Aperta a Naso una delle poche Rems d’Italia Sostituisce l’Opg, ma restano i ritardi

In provincia di Messina, a Naso, la prima residenza per l’esecuzione della misura di sicurezza sanitaria della Sicilia. La Rems, questo il suo acronimo, realizzata dall’Asp peloritana, è attiva dallo scorso primo aprile e ha ospitato ieri i primi quattro pazienti, tutti provenienti dall’ospedale psichiatrico giudiziario di Barcellona Pozzo di Gotto. Si tratta di una delle poche strutture in Italia ad avere ultimato le procedure necessarie al trasferimento, voluto dalla norma che ha sancito la chiusura degli Opg a partire dal 31 marzo scorso.

In base a quanto disposto dal dipartimento dell’amministrazione penitenziaria, saranno in tutto 15, almeno per ora, le persone che verranno trasferite nell’istituto a piccoli gruppi, così da garantire un inserimento graduale in una realtà decisamente diversa dagli ospedali psichiatrici giudiziari. La residenza conta 20 posti letto ed è stata ristrutturata dall’azienda sanitaria provinciale in funzione del percorso terapeutico da intraprendere. All’interno ci sono una palestra e dei laboratori dedicati, mentre all’esterno uno spazio verde ospiterà le attività all’aria aperta.

Le Rems sono gestite dalla sanità territoriale, in collaborazione con il ministero della Giustizia, e possono accogliere solo persone provenienti dagli Opg o comunque sottoposti a misure di sicurezza da parte dall’autorità giudiziaria. È il dipartimento dell’amministrazione penitenziaria a disporne il trasferimento. La destinazione della struttura è però sanitaria. Tanto che, a essere accolti al suo interno, sono coloro che, classificati come indimissibili, necessitano di cure specifiche. Per ogni paziente viene messo a punto un progetto riabilitativo individuale, con l’obiettivo di tracciare un percorso di recupero progressivo.

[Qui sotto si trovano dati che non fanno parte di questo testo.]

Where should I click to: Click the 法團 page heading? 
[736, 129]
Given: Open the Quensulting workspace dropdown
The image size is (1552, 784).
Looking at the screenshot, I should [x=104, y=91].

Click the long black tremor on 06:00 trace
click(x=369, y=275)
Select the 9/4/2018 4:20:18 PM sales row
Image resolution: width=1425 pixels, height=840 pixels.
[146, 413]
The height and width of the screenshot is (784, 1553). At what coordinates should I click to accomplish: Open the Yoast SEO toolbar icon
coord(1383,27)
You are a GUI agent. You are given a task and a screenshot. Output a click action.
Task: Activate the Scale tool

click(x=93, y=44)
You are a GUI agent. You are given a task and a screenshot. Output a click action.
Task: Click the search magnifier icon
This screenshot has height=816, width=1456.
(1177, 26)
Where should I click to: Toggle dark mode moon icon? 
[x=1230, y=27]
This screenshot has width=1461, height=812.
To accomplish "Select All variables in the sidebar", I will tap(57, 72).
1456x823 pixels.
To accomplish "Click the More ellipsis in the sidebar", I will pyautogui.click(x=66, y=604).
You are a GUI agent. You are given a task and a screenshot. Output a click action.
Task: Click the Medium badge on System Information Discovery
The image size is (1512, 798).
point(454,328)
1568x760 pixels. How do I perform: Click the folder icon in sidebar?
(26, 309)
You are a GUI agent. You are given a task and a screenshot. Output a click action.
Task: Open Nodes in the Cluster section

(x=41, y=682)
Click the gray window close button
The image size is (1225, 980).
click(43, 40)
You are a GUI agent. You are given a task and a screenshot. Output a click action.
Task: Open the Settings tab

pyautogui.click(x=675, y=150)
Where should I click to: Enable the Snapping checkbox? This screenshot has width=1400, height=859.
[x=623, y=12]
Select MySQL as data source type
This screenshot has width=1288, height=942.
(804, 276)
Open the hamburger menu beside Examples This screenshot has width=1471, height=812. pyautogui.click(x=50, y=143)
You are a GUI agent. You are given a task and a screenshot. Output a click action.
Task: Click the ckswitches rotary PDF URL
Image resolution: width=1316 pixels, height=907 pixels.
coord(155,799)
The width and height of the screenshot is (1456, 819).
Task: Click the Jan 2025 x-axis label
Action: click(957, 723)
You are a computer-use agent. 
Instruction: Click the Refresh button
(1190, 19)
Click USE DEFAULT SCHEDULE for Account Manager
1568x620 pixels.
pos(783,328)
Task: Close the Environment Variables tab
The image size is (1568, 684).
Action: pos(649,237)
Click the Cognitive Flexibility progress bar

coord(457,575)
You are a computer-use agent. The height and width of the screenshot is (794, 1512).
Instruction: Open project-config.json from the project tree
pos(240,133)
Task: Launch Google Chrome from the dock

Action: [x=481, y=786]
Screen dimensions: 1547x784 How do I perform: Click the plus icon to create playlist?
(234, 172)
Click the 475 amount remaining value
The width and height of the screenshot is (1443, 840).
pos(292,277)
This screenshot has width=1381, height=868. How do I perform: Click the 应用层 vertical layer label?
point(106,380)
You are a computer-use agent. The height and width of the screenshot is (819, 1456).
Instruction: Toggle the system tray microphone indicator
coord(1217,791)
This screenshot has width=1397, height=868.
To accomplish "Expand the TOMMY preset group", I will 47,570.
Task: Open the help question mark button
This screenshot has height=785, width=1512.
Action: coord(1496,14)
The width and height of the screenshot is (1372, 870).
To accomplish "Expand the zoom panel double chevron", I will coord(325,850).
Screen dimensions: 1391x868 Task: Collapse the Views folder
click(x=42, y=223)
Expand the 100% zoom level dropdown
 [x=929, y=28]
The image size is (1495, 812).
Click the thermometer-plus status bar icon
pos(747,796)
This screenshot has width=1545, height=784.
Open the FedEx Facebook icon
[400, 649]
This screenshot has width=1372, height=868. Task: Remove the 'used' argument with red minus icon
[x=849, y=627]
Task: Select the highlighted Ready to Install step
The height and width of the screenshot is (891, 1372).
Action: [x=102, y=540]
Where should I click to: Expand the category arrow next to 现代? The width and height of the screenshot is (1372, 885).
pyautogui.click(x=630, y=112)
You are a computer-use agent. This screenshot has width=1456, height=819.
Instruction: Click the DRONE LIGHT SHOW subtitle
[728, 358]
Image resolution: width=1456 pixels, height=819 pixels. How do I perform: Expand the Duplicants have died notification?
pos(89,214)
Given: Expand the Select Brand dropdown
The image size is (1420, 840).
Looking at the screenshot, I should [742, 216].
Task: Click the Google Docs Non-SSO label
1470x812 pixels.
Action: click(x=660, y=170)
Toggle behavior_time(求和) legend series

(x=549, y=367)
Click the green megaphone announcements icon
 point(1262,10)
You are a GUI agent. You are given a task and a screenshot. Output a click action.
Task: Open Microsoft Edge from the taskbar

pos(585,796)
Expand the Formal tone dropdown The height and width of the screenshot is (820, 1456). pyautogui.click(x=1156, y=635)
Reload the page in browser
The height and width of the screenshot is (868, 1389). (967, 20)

A Naso operano due psichiatri, dodici infermieri, sei operatori socio-sanitari, cinque tecnici della riabilitazione psichiatrica, uno psicologo, un assistente sociale e un dipendente amministrativo. L’Asp di Messina ha predisposto una vigilanza non armata all’interno, mentre è in via di definizione un protocollo d’intesa tra l’assessorato regionale alla Salute e la Prefettura di Messina per un programma di sicurezza più strutturato, per le aree esterne alla residenza.

Un primo passo avanti all’interno di una situazione che, dopo la chiusura degli Opg, rimane contrassegnata da ritardi e inadempienze dello Stato e delle Regioni, soprattutto per quanto riguarda l’erogazione dei fondi necessari al previsto ampliamento degli organici di Dipartimenti di salute mentale, la necessità di ridefinire il tema della pericolosità sociale e di riorganizzare l’assistenza psichiatrica in carcere. 

Criticità non risolte che vengono denunciate da psichiatri e magistrati. Che, ad un convegno sul tema qualche giorno fa a Brescia, hanno fronito i numeri aggiornati a livello nazionale. Dei circa 700 pazienti rimasti negli Opg in questi ultimi mesi, «una quota compresa tra i 250 e i 400 verrà accolta nelle Residenze alternative Rems, (come quella di Naso ndr), mentre la restante parte dei pazienti fruirà dell’insieme dei servizi offerti dai dipartimenti di salute mentale». Ma il problema, avverte la Società italiana di psichiatria, «sarà la gestione del futuro, soprattutto se si considera che nell’ultimo anno, già molti ospiti degli Opg, circa 800, sono stati liberati ed accolti nei Dipartimenti. Mancano però i fondi per la loro presa in carico da parte delle strutture territoriali».